Thursday, November 29, 2007

black & white

A few nights ago my roommate and I were having a conversation. My roommate is “Asian” and I am “White, ” and this in itself is not a very interesting fact except that the conversation somehow came back to race.

A friend of C’s – a white male who attends the same prestigious university that we do – was trying to describe an event he had gone to recently. When the subject came to who was at this event, he mentioned that there were a lot of “ethnic” people there. Ethnic? Outraged, my roommate exclaimed: “Ethnic! Who does this guy think he is?” Startled by the strangely racist terminology she asked him if he meant by ethnic, to which he answered, “You know… “ghetto”… errr… hip-hop?”

Did he mean “Black” people?

My roommate, angry at his failed attempt to smooth over the existence of a race other than white informed him that he could have just said African-American or Black or if he was really so concerned about it, he could have said “Urban.”

But wouldn’t you say that I’m urban? I replied innocently. I live in an urban area – and after all, we live in Harlem.

She smiled – good point!

I could understand her feeling of indignation at the racial guffaw of this white friend of hers – after all, she has to suffer people calling her their “panda” – but regardless of her friend’s stupid comment, I did feel a little bit sorry for him.

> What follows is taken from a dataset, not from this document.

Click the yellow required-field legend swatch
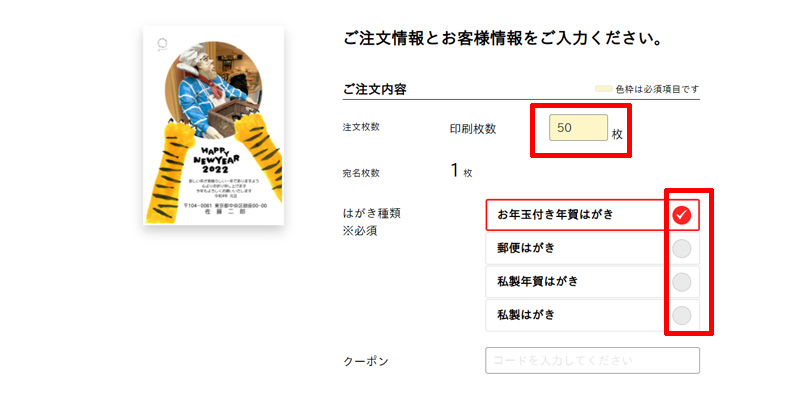Image resolution: width=800 pixels, height=400 pixels. (x=604, y=89)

What was probably just an instance of ignorance got written off as racist because he is a white male. This is the problem with being white in a heterogeneous society: you constantly walk on egg shells around the issue of race.

Being female, I have a little bit more leeway than white guys when it comes to talking about minorities and marginalized people, but as a white girl who is interested in African-American studies and who has always had a diverse group of friends, insider-outside language is a problem. You can laugh (carefully) when your friends make “ethnic” jokes, but you cannot make them yourself because you will be considered racist just because your skin is white.

I tried to explain to C that she shouldn’t be too hard on the guy who is probably not a racist, but just a bit ignorant, and she agreed. After all, I added, just recently I was having a conversation with a classmate of mine, who happens to be Afro-Caribbean, and as we were talking about the city of Atlanta, she mentioned that she liked it because it has a big “ethnic” community. That’s right folks – a bona fide black person used the term “ethnic” to describe other black people. And that’s another funny thing – a white person and a black person trying to talk about Atlanta. It’s like talking about two different cities. How do I look her in the face and say: yeah, there are a lot of affluent black people who live in Atlanta and there is an amazing hip-hop scene – without coming across as just a little bit racist? It’s the same reason that my brother who lives there can’t go to a hip-hop club even though he likes the music: you just can’t.

Over the last week I’ve been reading a book called “Country of My Skull: Guilt, Sorrow, and the Limits of Forgiveness in the New South Africa,” by Antije Krog. Krog is a white journalist who writes about the Truth Finding Commission in South Africa following the horrors of Apartheid rule, and her struggle with white guilt strikes me as characteristic of how many white people in U.S. (especially educated, metropolitan ones) often feel. Even for those like Krog who never participated in the racist hate crimes, they walk the road “with their own fears and shame and guilt. And some say it; most just live it. We are so utterly sorry. We are deeply ashamed and gripped with remorse. But hear us, we are from here. We will live it right – here – with you, for you.”

Perhaps one cannot quite compare the situation of white people in South Africa with those in the U.S., but I imagine that this sentiment of guilt will not die out with the closing of the truth commission. 100 years or even 1000 years may not be enough time to heal crimes against a race. And yet, like Krog, I wish we could get past the black and white and truly “make space for ambiguity.”